Most endpoints do not provide invalidation. IMVU product information, for example, doesn’t change often enough to make the overhead associated with invalidation worthwhile.
When invalidation is available, the response to an endpoint will include a member called “updates”, which provides the information necessary to subscribe to the appropriate IMQ queue. Here is a response to a GET of a particular enrollment Edge
(/student/student-513312/schedule/01):
{
{
"data": {
"tardies": 1,
},
"relations": {
"ref": "/course/course-1035",
}
"updates": "imq://inv.student.student-513312"
}
}
Invalidations for different endpoints come in on different queues, and it is the server’s prerogative to choose the queue for each endpoint.

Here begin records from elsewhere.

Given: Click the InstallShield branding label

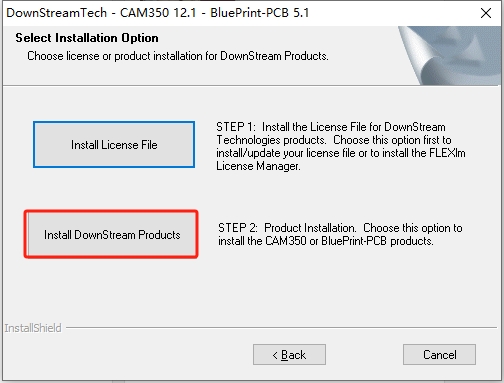Looking at the screenshot, I should click(33, 328).
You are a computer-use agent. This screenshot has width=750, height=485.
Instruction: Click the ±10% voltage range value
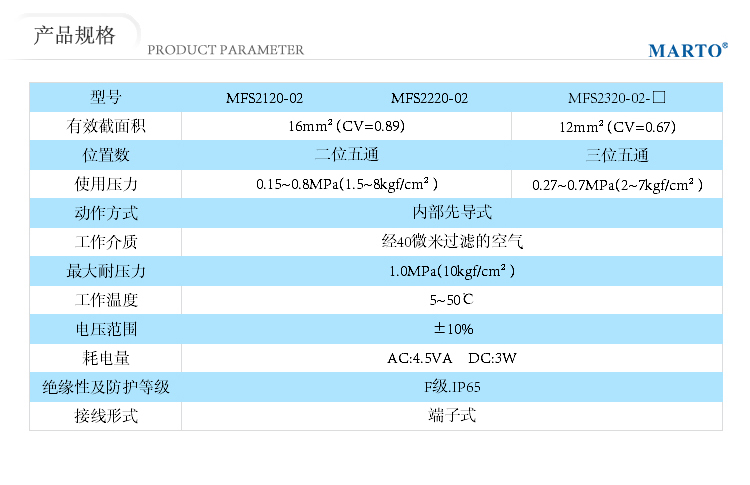(452, 329)
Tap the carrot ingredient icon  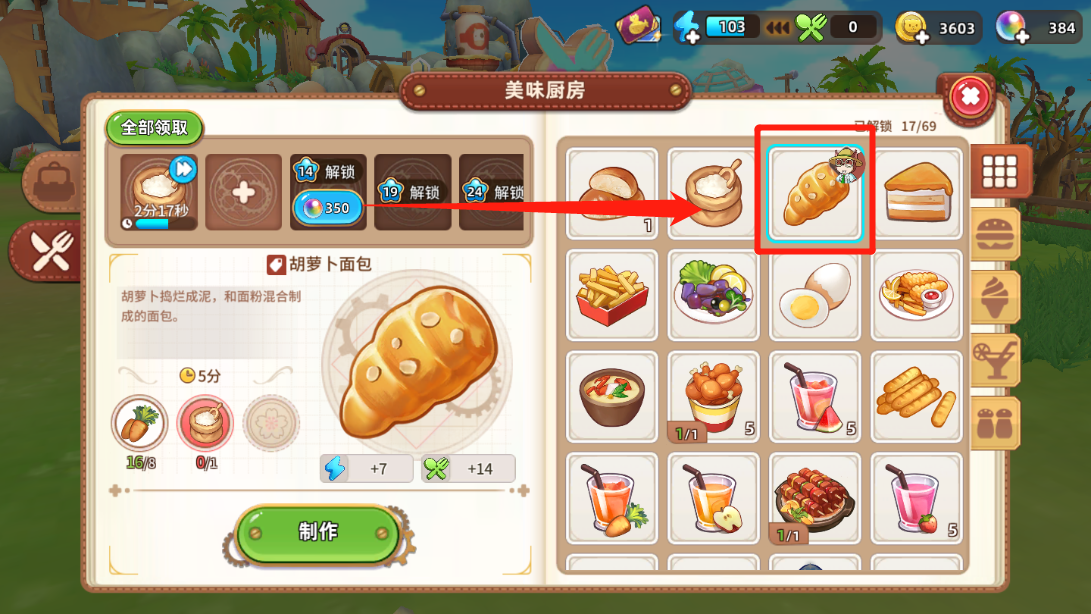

Currently, for the endpoints which support invalidation, we have one queue per Node. Invalidations for the Node come in on this queue, but the same queue also provides invalidations for the Node’s Edge Groups and Edges. This design allows us to achieve a balance between the number of queues we create and the number of subscribers to each queue.
In the example above, only clients that have an active interest in Student 513312 will be subscribed to this queue. With this mechanism, if someone POSTs a change to the number of tardies, every client which has this record cached will receive a notification. If the number of tardies is displayed on the screen, it can be updated immediately.
Note that under this scheme, there can be no queue associated with a Node Group. Such a queue would be used to notify all clients that, for example, a new Student Node had been added. To be useful, however, every client application would need to subscribe to the queue, and IMQ is not built to support such a large number of subscribers. There are solutions to this problem, but for the moment we do not support invalidation for Node Groups.
The discipline of REST and the specific uniform contract IMVU has adopted give us the power and flexibility to quickly create, enhance and share back end services. The principles behind REST (and especially the principles of uniform contract, HATEAOS and separation of concerns) provide us with a solid framework as we continue to complete and codify our standards.
We’ll keep you up to date as things develop.